O diálogo democrático é um bem em si mesmo mas não lhe é indiferente o caminho que toma. Hoje começa-se a discutir o programa do XXV Governo Constitucional. Luís Montenegro, como António Costa já havia feito, incluiu propostas dos partidos de oposição no seu Programa de Governo. Este exercício foi conveniente para enxertar e assim tentar legitimar medidas que a AD não ousou apresentar aos eleitores mas que fazem parte do repertório clássico de um partido de direita. É o caso da privatização parcial da CP, do esbanjar de dinheiro público em pensões privadas e do endurecimento da política de imigração e integração.
A surpresa mais gritante, porém, são as leis laborais. O programa eleitoral da AD dizia apenas pretender "valorizar o trabalho e o emprego e combater a pobreza dos trabalhadores", designadamente através de um Suplemento Remunerativo Solidário. Semanas depois, nada disso interessa. Já no Governo, a AD anuncia que "o grau de rigidez da legislação laboral deverá ser atenuado", de forma a "equilibrar a proteção dos trabalhadores com uma maior flexibilidade dos regimes laborais".
Para quem fala tanto em estabilidade e reformas, o que a AD pretende fazer é o oposto. Em 2022, o Governo do Partido Socialista propôs a Agenda do Trabalho Digno, no sentido de valorizar salários e combater a precariedade. Foram meses de negociação em concertação social a que se seguiu um rico diálogo parlamentar, onde foram também incluídas propostas dos partidos da oposição, culminando na Lei n.º 13/2023, de 3 de abril. Essa reforma está ainda a surtir os seus efeitos, designadamente no reconhecimento dos contratos de trabalho para os trabalhadores das plataformas digitais. Goste-se mais ou menos das alterações que ela trouxe, voltar a mexer nas leis laborais tão pouco tempo depois da sua reforma é estar a introduzir mais instabilidade e custos para as empresas, que terão de se adaptar mais uma vez a novas regras e às novas dinâmicas que elas trouxerem.

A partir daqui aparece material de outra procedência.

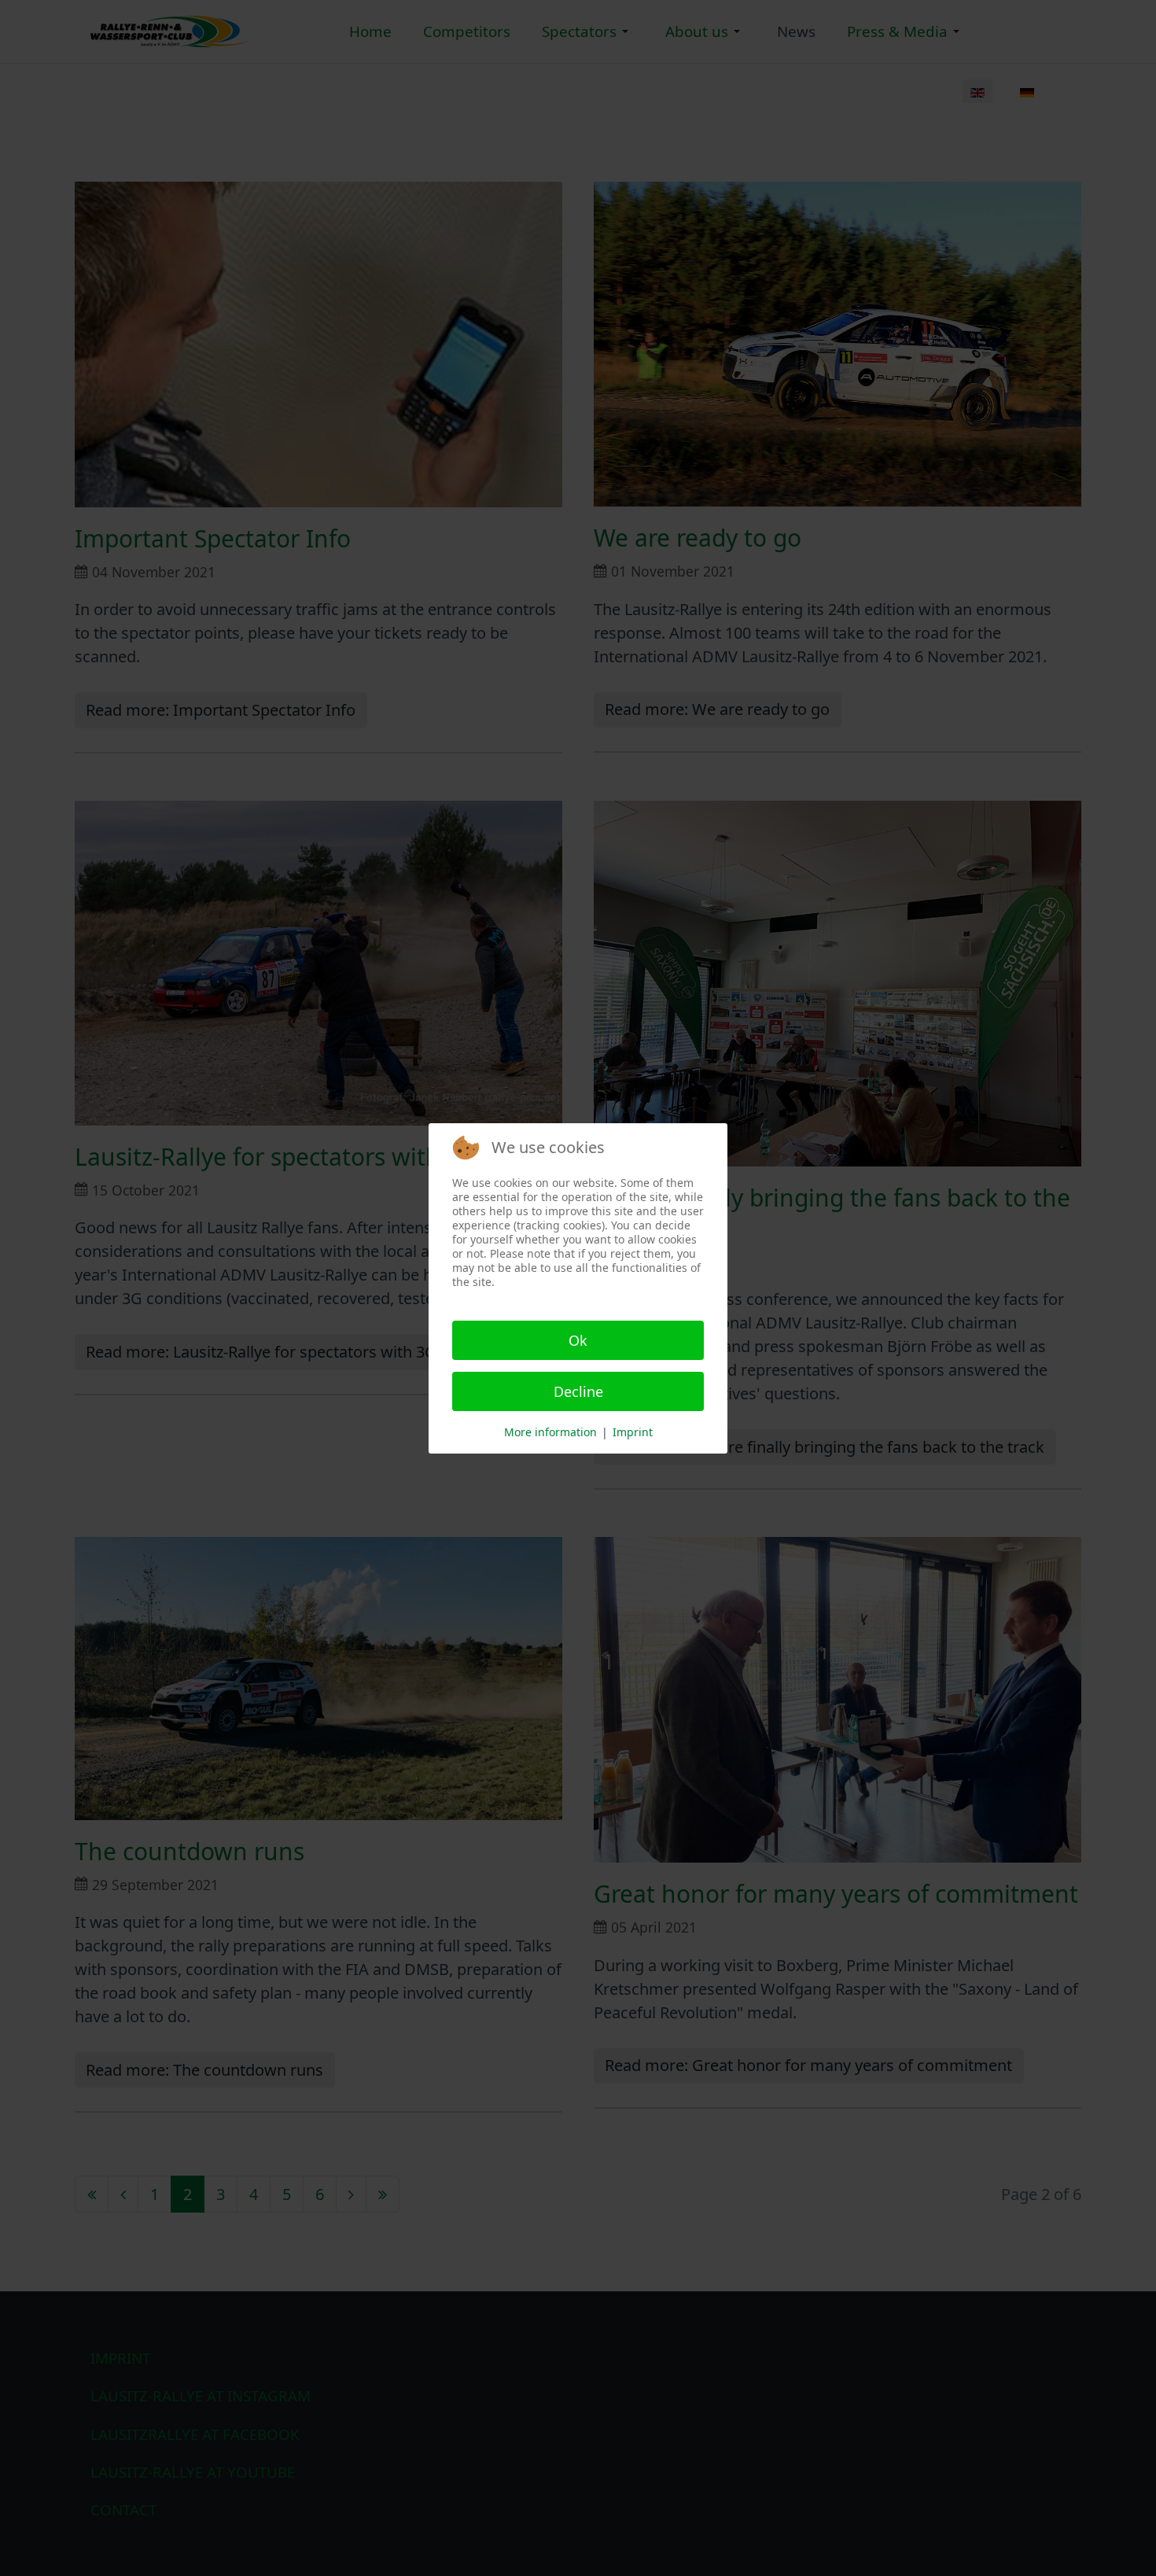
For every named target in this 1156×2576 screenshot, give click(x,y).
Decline (578, 1391)
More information (550, 1431)
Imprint (633, 1431)
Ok (578, 1340)
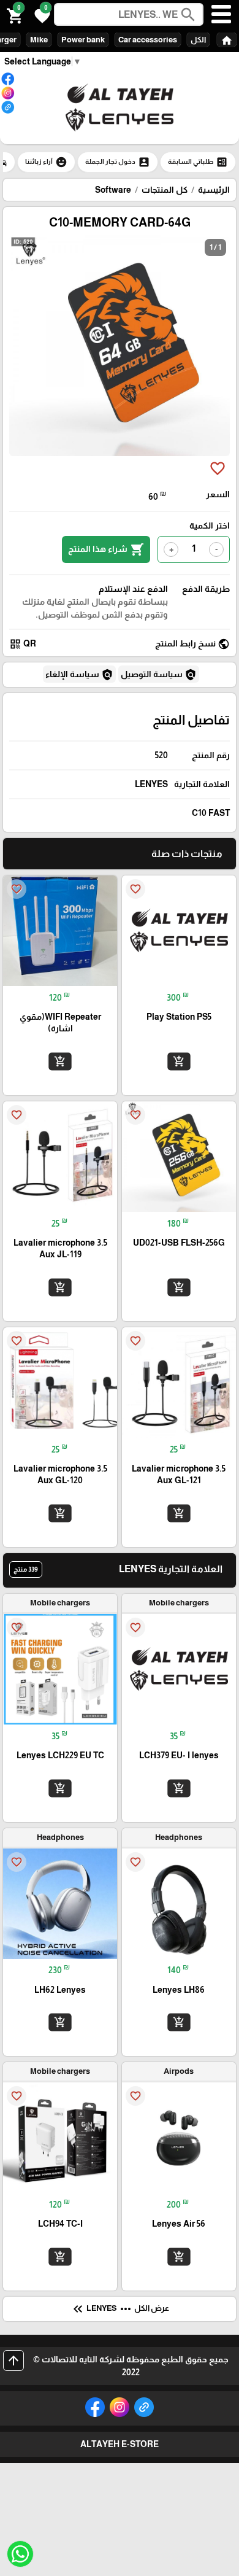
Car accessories (147, 39)
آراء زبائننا (46, 162)
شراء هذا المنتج (106, 549)
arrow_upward (13, 2360)
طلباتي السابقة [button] (198, 162)
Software (113, 190)
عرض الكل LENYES (119, 2309)
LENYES (151, 784)
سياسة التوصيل (159, 675)
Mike (39, 39)
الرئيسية (214, 190)
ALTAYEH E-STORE (119, 2444)
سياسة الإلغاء (79, 675)
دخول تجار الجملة (117, 162)
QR (22, 644)
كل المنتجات (165, 190)
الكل (198, 39)
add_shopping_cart (179, 1061)
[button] (40, 14)
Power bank (83, 39)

Não devemos ter, porém, tibiezas em relação ao sentido da AD. O propósito é claramente uma contrarreforma – desfazer a Agenda e regressar aos índices de precariedade que vivemos no período da Troika, sem qualquer mandato popular para o efeito.
Há, no plano dos princípios, amplos motivos para ser contra. A precariedade é uma cruz que impede as famílias de organizarem a sua vida. Desregula horários e limita a capacidade dos trabalhadores obterem melhores salários. Em média, a remuneração dos contratos a termo é 40% inferior à dos contratos permanentes. Para um país tão fustigado pela pobreza e pela emigração, só pelo impacto que terá nos trabalhadores esta seria uma má contrarreforma.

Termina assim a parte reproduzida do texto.